DATASET ENTRIES:
━━━
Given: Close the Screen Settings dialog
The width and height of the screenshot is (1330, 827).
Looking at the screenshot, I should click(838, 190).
━━━
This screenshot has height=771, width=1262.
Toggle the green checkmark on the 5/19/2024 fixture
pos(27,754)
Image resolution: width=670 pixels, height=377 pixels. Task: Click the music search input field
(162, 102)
━━━
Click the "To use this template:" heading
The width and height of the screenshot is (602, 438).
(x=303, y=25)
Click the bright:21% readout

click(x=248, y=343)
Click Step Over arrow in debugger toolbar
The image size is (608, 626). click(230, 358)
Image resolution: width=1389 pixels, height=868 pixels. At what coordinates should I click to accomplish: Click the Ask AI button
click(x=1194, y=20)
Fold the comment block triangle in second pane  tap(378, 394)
━━━
WORK INSTRUCTIONS:
Look above for the line containing "Image resolution: width=1389" and the line containing "Fold the comment". Transcribe both, with the lines between them, exactly.

OUTPUT:
Image resolution: width=1389 pixels, height=868 pixels. At what coordinates should I click to accomplish: Click the Ask AI button
click(x=1194, y=20)
Fold the comment block triangle in second pane  tap(378, 394)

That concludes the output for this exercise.